Pero el músico no tiene su propia nota, se hace viejo y no tiene su propia nota, no da con ella. Pensaba que demasiadas otras notas resonaban en su interior, así no había quien la encontrase.
Y no era el único. Había bastantes otros como él, repletos de sonidos interiores; y en cada uno había texturas diferentes y tomaban forma de voz. La voz imperativa, la fuerza del deber y también de la prohibición, emparentada con la voz de la conciencia. Eso muchas veces lo llevaban más o menos bien, no dejaba de ser una ley segura que regulaba el margen de actuación en sus vida, pero en ciertos periodos, se volvía especialmente desconcertante, tortuosa, pasional. Por más que se afanaban, y lo hacían, vaya si lo hacían!, era en vano, no conseguían satisfacerla. Era, llanamente, imposible. La voz que los hacia un resto, un objeto en la relación con sus allegados, seducidos por ella se mantenían en ese equilibrio, puntualmente algo se trastocaba, la pieza se rompía si no conseguían de su gente que este efecto se produjese. La voz inaudible, donde, entre otras cosas, los raíles de lo temporal se habían roto y no podía discurrir; una voz que evidenciaba como ninguna otra que se trataba de algo distinto al sonido. “Esa carne que no se siente más en la vida, esta lengua que no llega a salir de su corteza, esa voz que no pasa más por las rutas del sonido”, dijo Artaud. Una voz que sin lugar propio venia de fuera.

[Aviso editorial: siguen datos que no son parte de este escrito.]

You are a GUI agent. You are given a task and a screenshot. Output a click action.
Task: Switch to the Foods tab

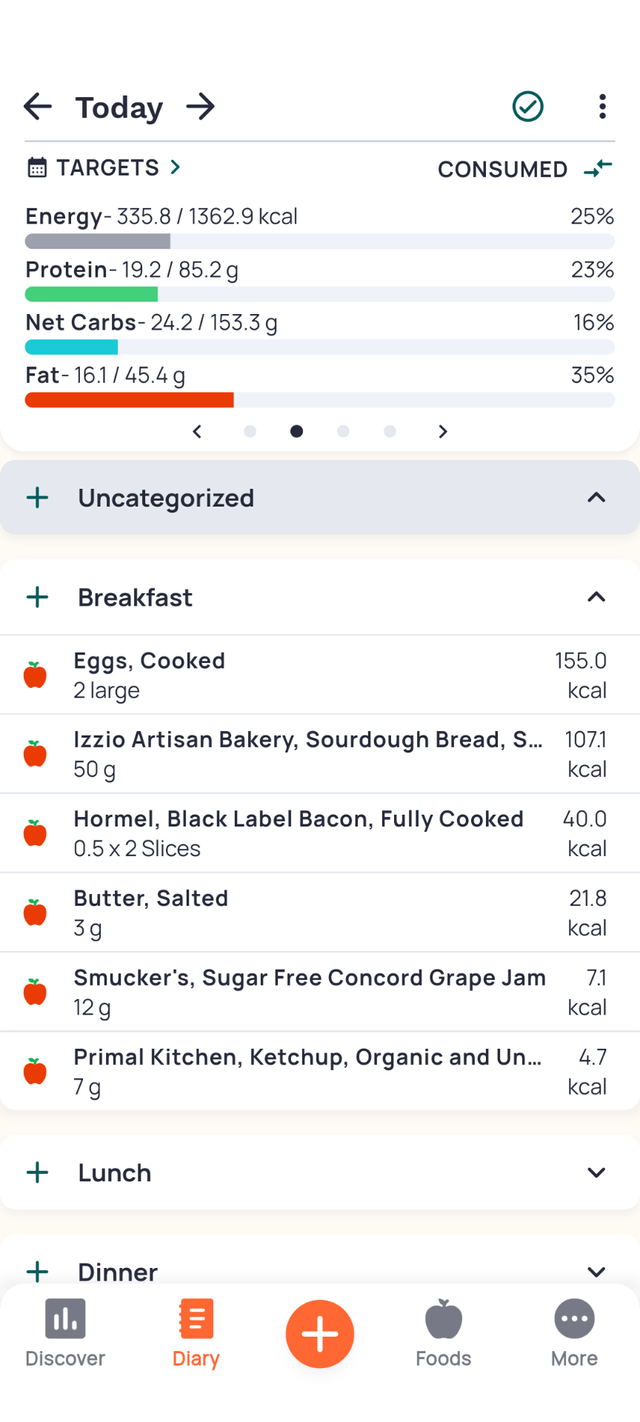click(x=443, y=1334)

No sé yo si aquella noche lluviosa el músico iba a conseguir cazar su nota… Quizás un inicio, un hilo del que tirar, quizás mañana si frente a un piano intenta reproducírsela a quien pueda escucharla, quizás no era exactamente la que él pensaba pero el escuchador pueda devolvérsela de otro modo, entre una cita y un enigma.